Attachment Anxiety: the degree to which a person fears rejection by relationship partners; Attachment Avoidance: the degree to which one desires close interpersonal ties.

John Bowlby: Four attachment styles: (a) Secure attachment (low on anxiety and avoidance); (b) Preoccupied attachment (high in anxiety, low in avoidance); (c) dismissive attachment (low anxiety and high avoidance), and (d) fearful attachment (high in anxiety and avoidance).

  1. Culture

Culture is an established, coherent set of beliefs, attitudes, values, and practices shared by a large group of people (Roger Keesing, 1974).

Culture projects many types of large-group influences: nationality, ethnicity, religion, gender, sexual orientation, age. Individualistic cultures emphasize importance of the individual; collectivistic cultures stress the importance of the group.

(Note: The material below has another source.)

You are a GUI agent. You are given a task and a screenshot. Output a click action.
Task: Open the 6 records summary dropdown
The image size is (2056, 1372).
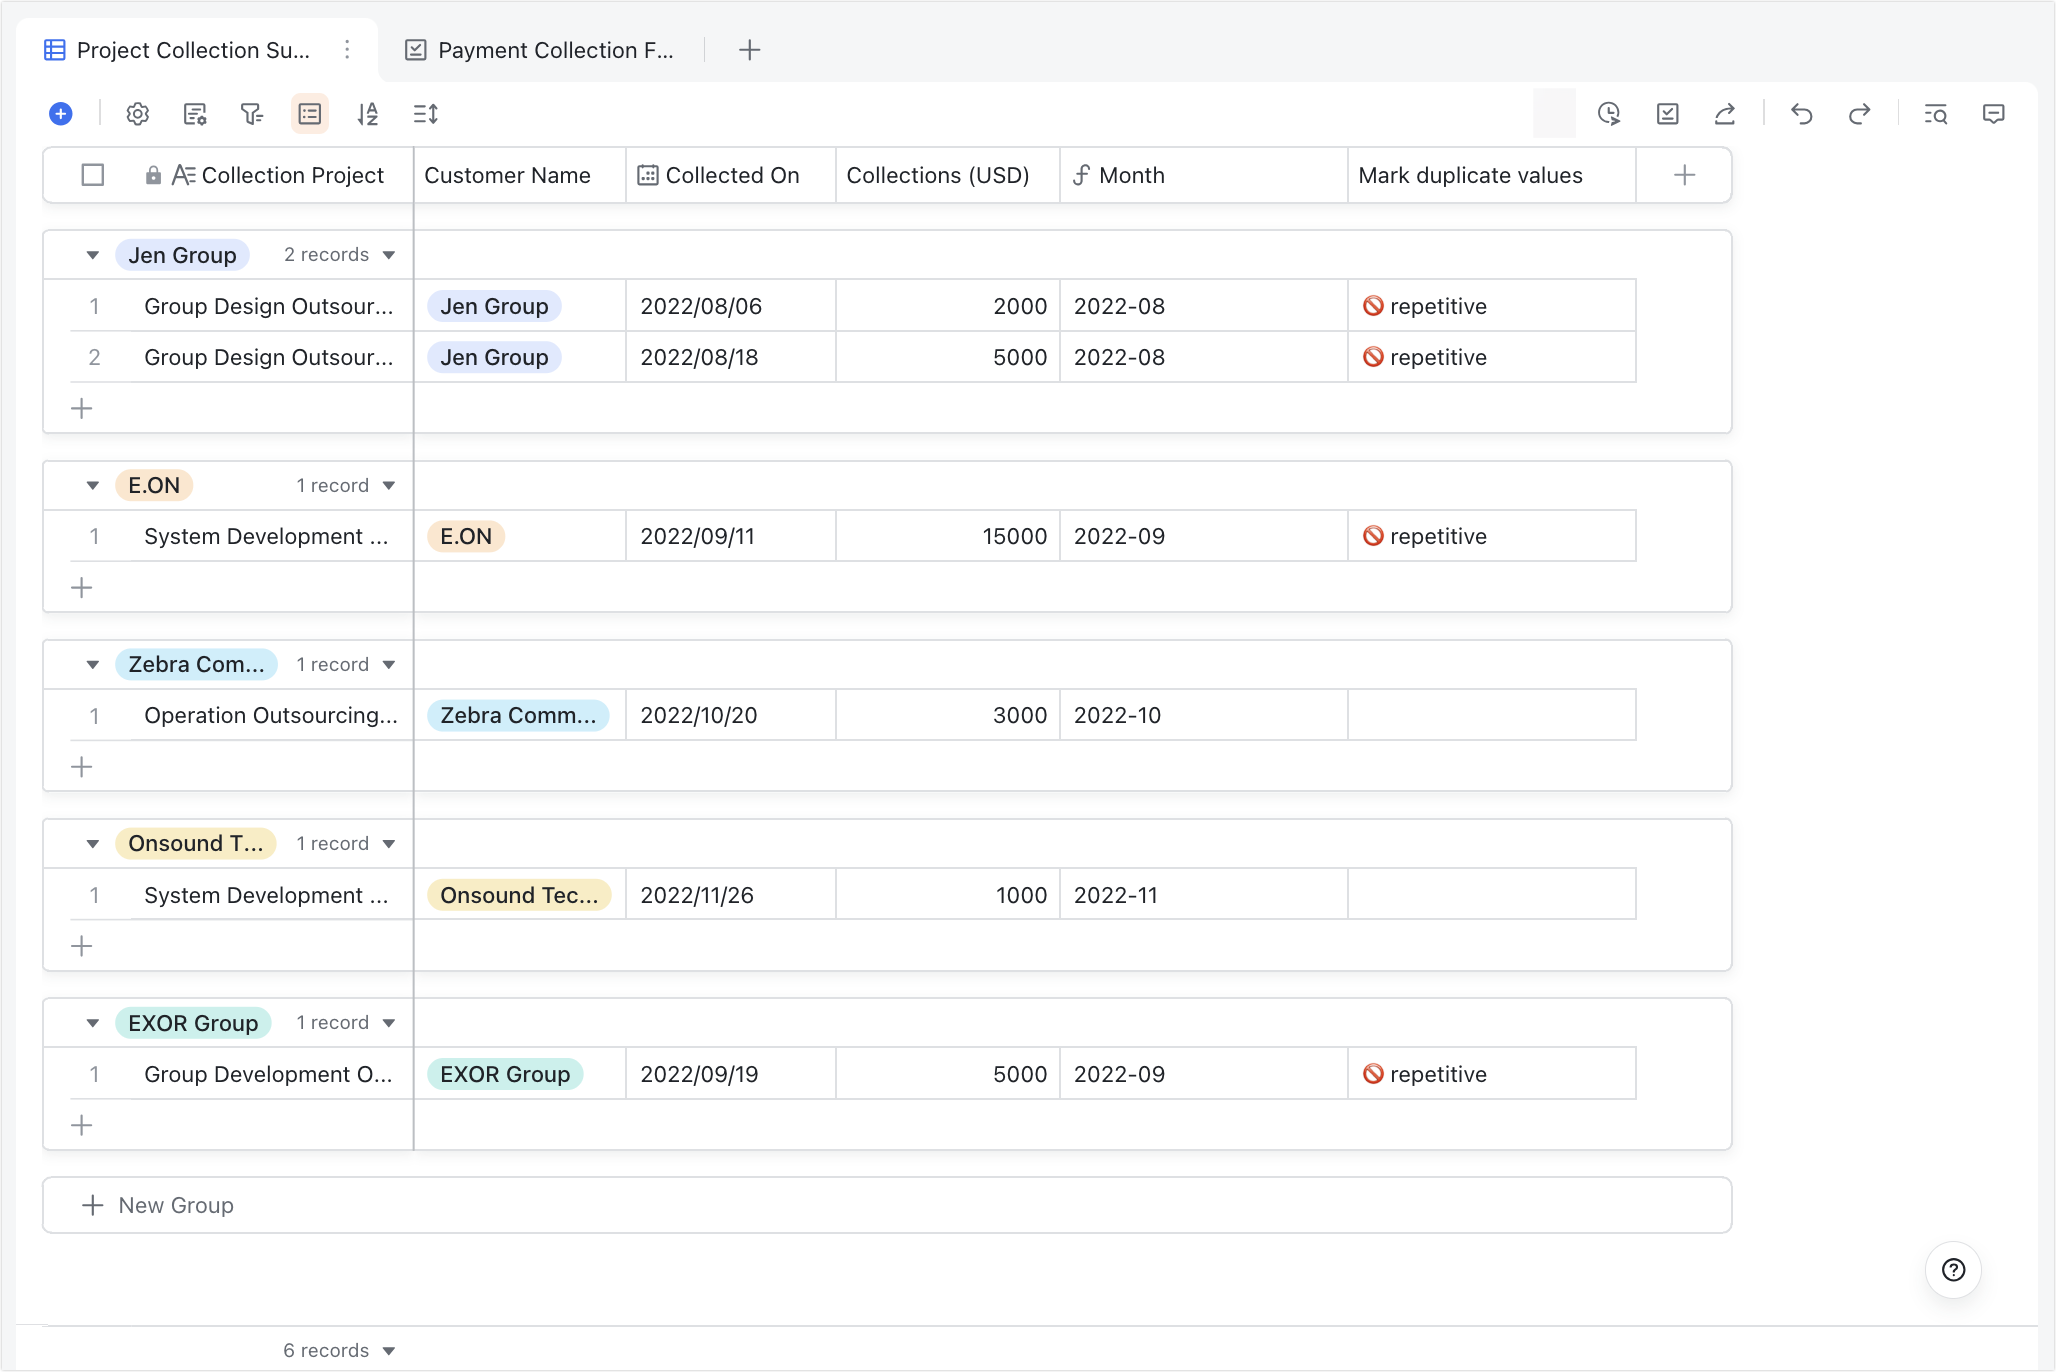(x=389, y=1351)
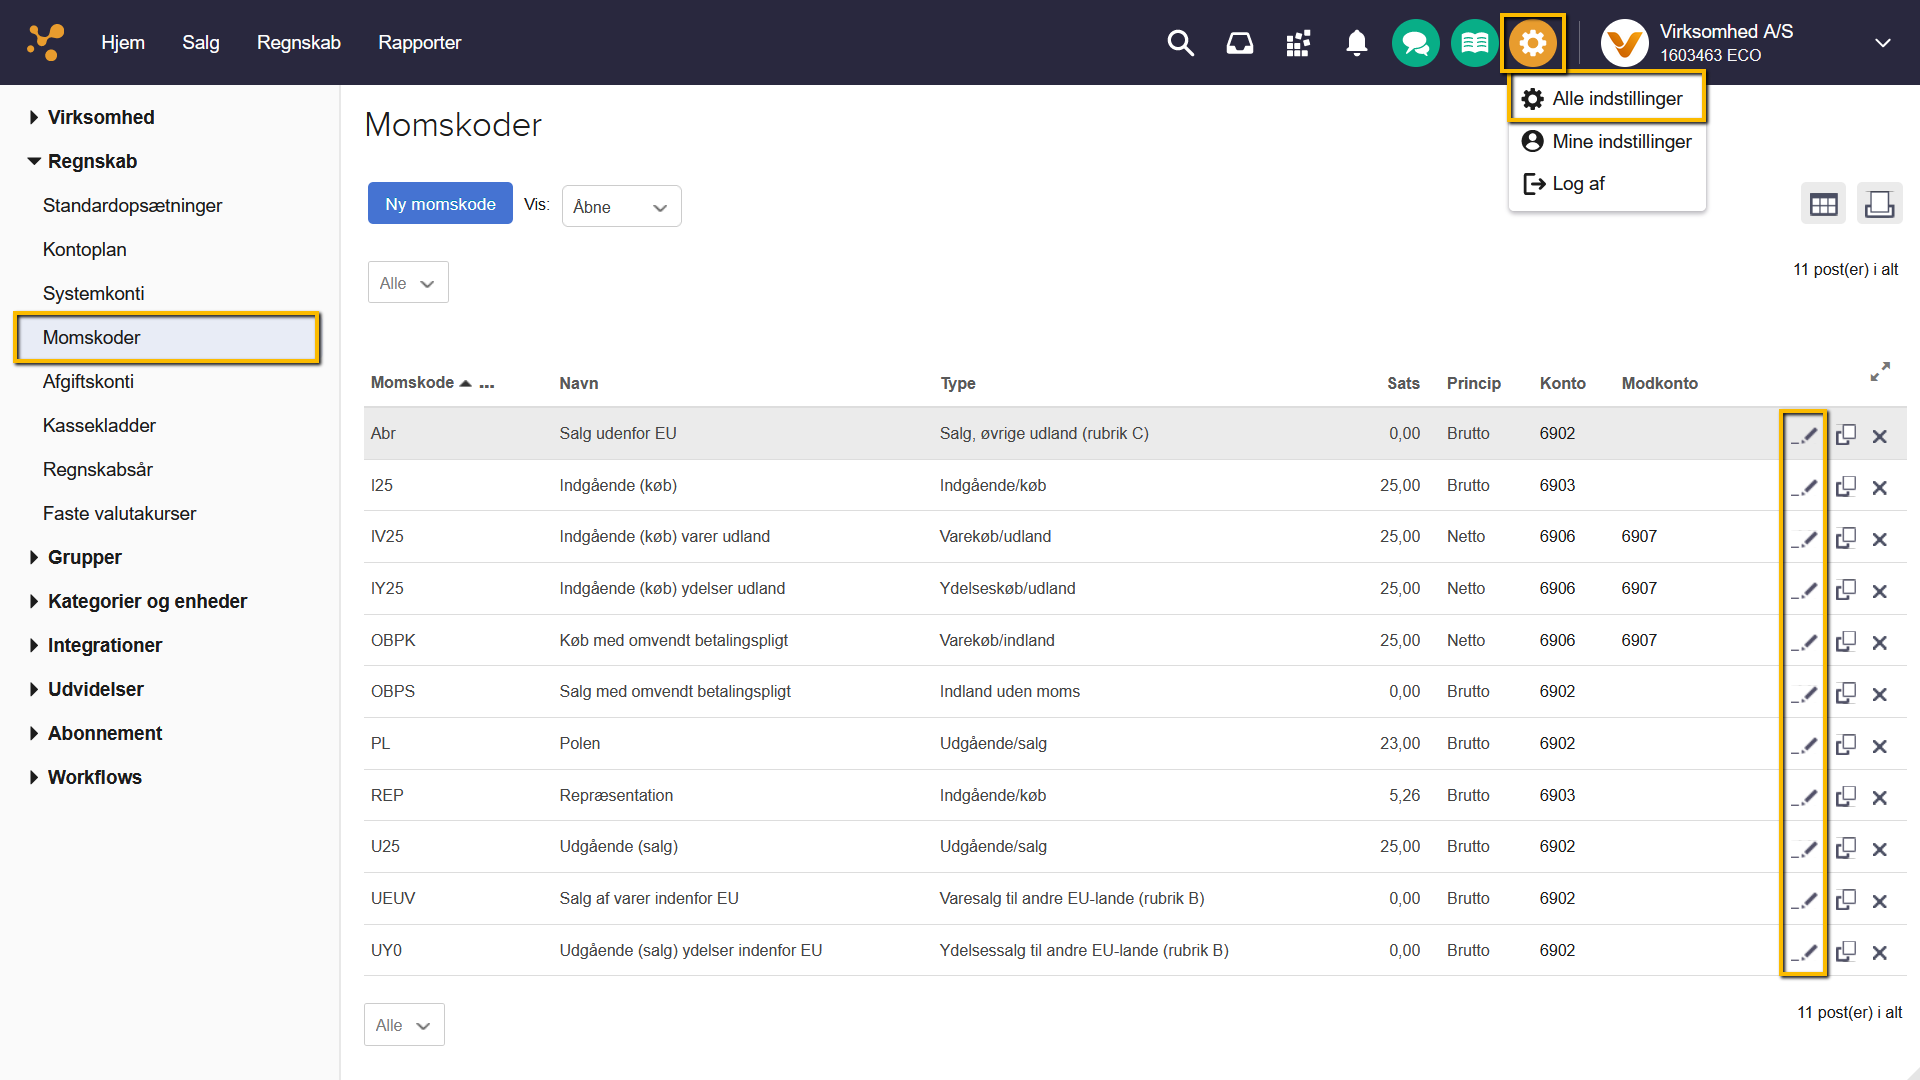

Most people belong to several cultures, and therefore often experience culture clashes.

DISCUSSION STARTER 4: How do you feel about the Smith and Carlos gestures? When you consider your own cultural background, to which culture do you “pledge allegiance”? How do you communicate this allegiance to others? Have you ever suffered consequences for openly communicating your allegiance to your culture? If so, what were they?

III. Presenting Your Self

  1. Our selves are subdivided into public and private selves. Private selves consist of our own self-awareness, self-concept and self-esteem; Public selves is what we present to others, what we want others to see.

Public and private selves can mirror each other, or be fairly disconnected. People judge us mostly by our public selves.

  1. Erving Goffman: your face is what you want others to see and know; you create and present it through your communication. We create different faces for different moments in life and different relationships.

A mask is a version of the public self that has been designed to strategically veil the private self. Masks can be explicit or subtle, meant to inflate the image or downplay one’s image.

Discrepancy between your face and your mask is loss of face. It is usually painful and embarrassing so you should work on being consistent: (a) use words and actions that are consistent with the face you are trying to craft; (b) your communication and behaviors must go well with the knowledge others have about you; (c) your communication and behavior must be reinforced by objects and events in the surrounding environment.

DISCUSSION STARTER 5: Recall an embarrassing interpersonal encounter. How did you try to restore your lost face? Were you successful? If you could relive the encounter, what would you say and do differently?

  1. Online Self-Presentation

Several important differences exist between real-life and online self-presentation. In real life people judge you by what you are saying, and what you look like. In online communication the amount of information you transmit is limited, and we seek to look our best.

In online communication you present your ideal self; before you get to know your interlocutor, you will have no idea whether he or she really that way: (a) we make ourselves more attractive; (b) we try to show ourselves as experts, (c) we have to stand a test of warranting value (prove that we are that way through other evidence).